Boingboing Headline Generator

I’ve finally created the one and only Headline Generator!

Comments (3)

  1.  Rate Comment Up Rate Comment Down  error|1

    A friend of mine just sent me a link to one of your amusing flash time-killers. You Rock! Very cool stuff.
    But this is actually a comment about an old entry regarding Benford’s law because I couldn’t find a “comments” link for it. I had never heard of this before 5 minutes ago but it seems rather obvious to me. Perhaps I am missing something.
    No one knows why? The reason is, I think, people tend to prefer sequential numbers to those of the random persuasion. You may be recording numbers randomly from various sources, but chances are the set of numbers from whence came your “random” number was sequential (serial number, street address, page number, volume, issue, year, etc.). As a group of sequential numbers increases in order of magnitude, the odds that any given number in that set will begin with “1″ increases as well. If I have 1,895 pairs of x-ray glasses numbered sequentially from 1 to 1,895, then there are 1,007 pairs whose number start with “1″… more than half.
    If I double production, then there are 1,111 pair that begin with “1″ and the same amount for “2″. “3″ weighs in at 902 pairs and “4-9″ have 111 each.
    In addition, people tend to prefer all of their sequential numbers to have the same number of digits and they don’t like leading “0″s. I think this may be for database consistency, but I’m not a DBA so what do I know.
    So if I’m Michael Dell and I know that I’m going to sell at least 2,000,000 of a certain model workstation, but no more than 6,000,000, I will begin numbering at 1,000,000; all my workstations will have 7 digits and none will have leading zeros… and the first million will ALL begin with “1″. (I know this is a bad example because DELL ID tags are alpha-numeric, but I happen to be ordering computers today so…)
    Am I making sense? There are more numbers out there that start with “1″ because humans need consistency and order. The rest is just math.

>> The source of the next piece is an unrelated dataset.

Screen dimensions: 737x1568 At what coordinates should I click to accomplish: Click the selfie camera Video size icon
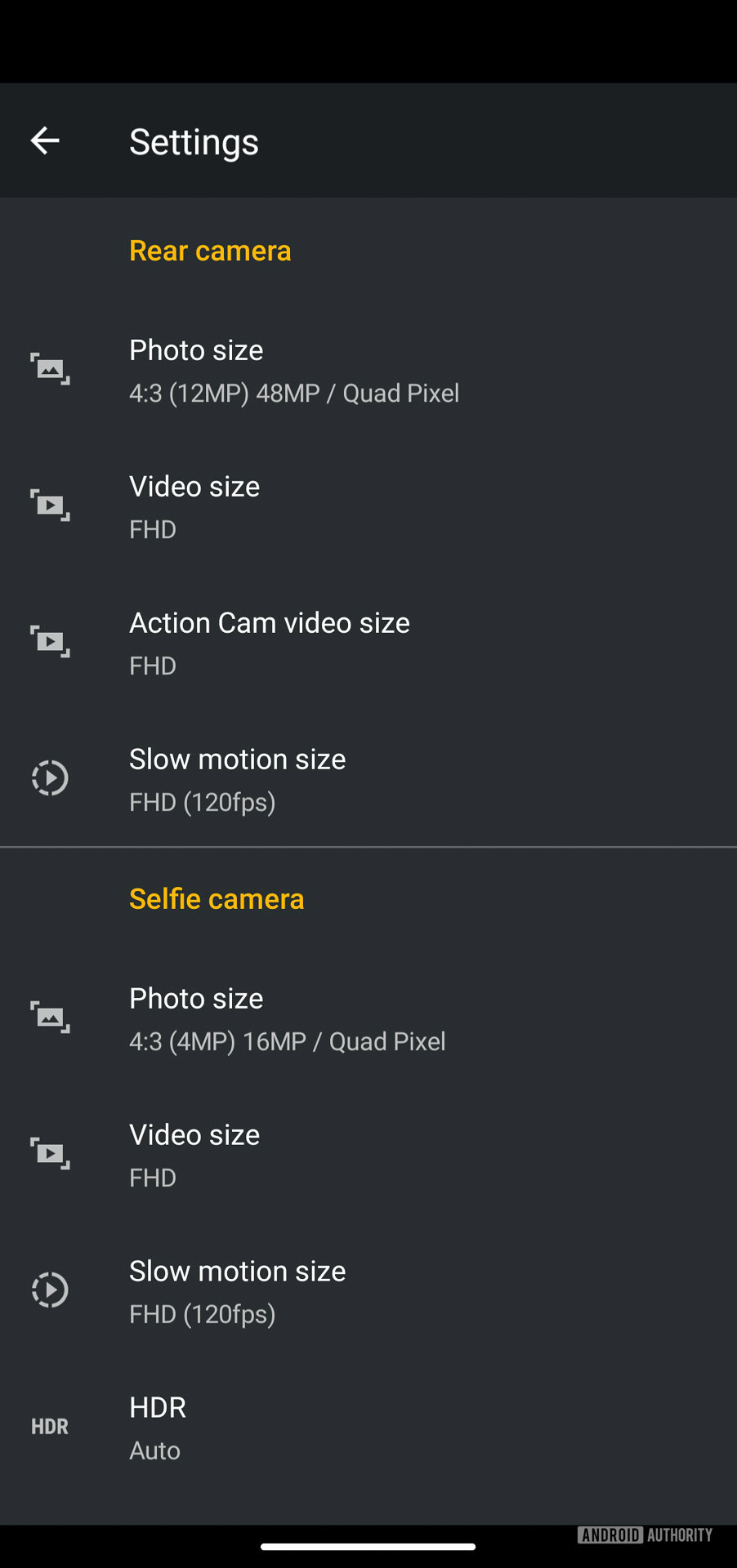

  2.  Rate Comment Up Rate Comment Down  error|1

    I’m the proud friend that sent Schmidty (he doesn’t spell himself correctly) the link. I like the stuff here too!
    I think Schmidty is right – moreso with the “1,895 pairs of x-ray
    glasses” (maybe that explains why he stares at me all the time these days) than the “people-prefer sequential”. Although i agree that’s a factor. I enjoy the time of day 12:34 (especially on a clock with seconds at 12:34:56) and because it sticks in my memory like no other time, i forget the rest of the times i check the time, and recall that time of day. Consequently – it seems i happen to check time more frequently at 12:34.
    Another “irrandomiser” would BE times of day. Way more 1-starters.
    Military time – at first i thought would be equally 1s and 2s. (But enough toilet humour.) But when i gave it some more thought: military times of day would still be heavier on 1s because they stop at 23:59 – and they run through the teens. Butt-loads of 2s though.
    Great site. Thanks for the brain scratchings!

  3.  Rate Comment Up Rate Comment Down  error|1

    Thanks for all the extra thinking on this! I’ve added both your comments to the bottom of the Benford’s Law page and I think overall we’ve shed some light on this topic – and we’ve done it with swear words and potty humor. This delights me to no end.